Brand experience: a promise delivered

According to Benbunan, Schreier and Knapp, “brand is the promise of an experience – delivered.” Whether we want to or not, every time we are exposed to a certain brand, the experience leaves a lasting impression on our mind. We don’t even need to be a customer. For example, even if you’ve never bought an Apple product, you’ve certainly experienced the company’s brand strategy, just by browsing the internet or passing by an Apple store.  

When designing a brand experience, your brand idea should be your guiding principle. However, designing great experience means considering many other components as well, including business strategy, brand uniqueness and brand touchpoints. Allow us to put the emphasis on the verb “designing” here: brand experience is usually a trial-and-error process before it becomes an identifiable message.
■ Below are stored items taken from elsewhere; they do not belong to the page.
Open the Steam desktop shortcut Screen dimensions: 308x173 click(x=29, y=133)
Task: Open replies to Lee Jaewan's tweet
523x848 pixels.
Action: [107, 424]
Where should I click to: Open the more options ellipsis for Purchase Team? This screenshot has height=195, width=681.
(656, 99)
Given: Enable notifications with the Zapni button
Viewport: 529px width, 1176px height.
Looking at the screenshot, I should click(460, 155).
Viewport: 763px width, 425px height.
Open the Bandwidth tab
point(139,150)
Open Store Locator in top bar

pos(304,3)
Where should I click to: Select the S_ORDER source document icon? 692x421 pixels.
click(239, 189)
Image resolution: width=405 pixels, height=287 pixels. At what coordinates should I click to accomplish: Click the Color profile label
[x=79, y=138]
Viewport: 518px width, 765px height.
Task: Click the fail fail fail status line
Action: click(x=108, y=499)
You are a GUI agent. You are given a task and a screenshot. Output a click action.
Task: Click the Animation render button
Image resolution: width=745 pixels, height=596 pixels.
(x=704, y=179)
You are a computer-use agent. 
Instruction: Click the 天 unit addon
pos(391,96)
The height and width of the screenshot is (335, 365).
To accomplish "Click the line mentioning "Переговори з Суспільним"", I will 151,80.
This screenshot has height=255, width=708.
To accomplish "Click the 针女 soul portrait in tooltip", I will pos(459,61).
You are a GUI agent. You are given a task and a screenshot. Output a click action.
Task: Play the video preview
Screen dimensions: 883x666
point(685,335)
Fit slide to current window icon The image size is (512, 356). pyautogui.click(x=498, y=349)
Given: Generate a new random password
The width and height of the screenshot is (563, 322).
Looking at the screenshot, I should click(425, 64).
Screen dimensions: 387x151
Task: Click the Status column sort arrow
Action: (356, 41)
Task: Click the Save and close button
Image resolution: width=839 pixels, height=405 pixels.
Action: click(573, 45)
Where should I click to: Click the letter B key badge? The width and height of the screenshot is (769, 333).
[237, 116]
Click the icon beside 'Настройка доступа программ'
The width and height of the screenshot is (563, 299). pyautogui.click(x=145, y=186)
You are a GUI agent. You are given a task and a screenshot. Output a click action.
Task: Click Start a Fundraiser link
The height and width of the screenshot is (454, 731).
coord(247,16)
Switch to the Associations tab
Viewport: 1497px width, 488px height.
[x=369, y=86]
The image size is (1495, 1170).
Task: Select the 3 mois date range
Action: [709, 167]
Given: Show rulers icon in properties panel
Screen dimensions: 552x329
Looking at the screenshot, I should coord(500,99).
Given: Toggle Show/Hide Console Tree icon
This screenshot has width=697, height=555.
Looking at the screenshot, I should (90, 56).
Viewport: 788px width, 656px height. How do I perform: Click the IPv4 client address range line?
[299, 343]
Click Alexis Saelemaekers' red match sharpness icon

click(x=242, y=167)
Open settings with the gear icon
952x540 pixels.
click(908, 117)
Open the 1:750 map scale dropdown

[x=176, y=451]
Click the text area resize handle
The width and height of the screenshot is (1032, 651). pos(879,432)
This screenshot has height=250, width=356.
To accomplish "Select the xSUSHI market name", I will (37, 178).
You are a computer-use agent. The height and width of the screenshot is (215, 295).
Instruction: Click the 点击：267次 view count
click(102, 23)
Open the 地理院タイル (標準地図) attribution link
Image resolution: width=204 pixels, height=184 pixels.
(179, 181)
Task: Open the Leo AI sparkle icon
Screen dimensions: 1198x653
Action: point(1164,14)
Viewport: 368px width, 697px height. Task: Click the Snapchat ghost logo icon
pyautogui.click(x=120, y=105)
Brand experience can be focused around product, behaviors, customer service, environments or systems. In the most successful examples, it is a combination of all five. To design the perfect brand experience, follow these four steps:

  1. Define the message. Remind yourself of the key promise you are trying to convey.
  2. Define your assets. Think of the vehicles – consider the visual, verbal and behavioral aspects of your brand.
  3. Define your touchpoints. See where and how you interact with your employees and your prosumers. Audit them and learn what is working well and what is not.
  4. Identify your moments of truth. The moment of truth is the point where “the interaction with a brand turns into the decision to buy or to engage further with the brand.” As such, it is no place for compromise.
  5. Disrupt through experience. Think outside the box. Create luxury-like experience despite the low prices like Zara does, or stimulate the senses like Lush or M&M stores. Challenge traditional codes. Inspire emotions.

Final notes

“Disruptive Branding” is a well-researched, well-written and excellently structured guide to both surviving the digital revolution and leaving a mark. As of 2020, it is the final word on the subject of branding.

12min tip

Your brand should be much more than a logo. It must differentiate you, be authentic, relevant, and express your ideas, values and personality through design, engagement and experiences.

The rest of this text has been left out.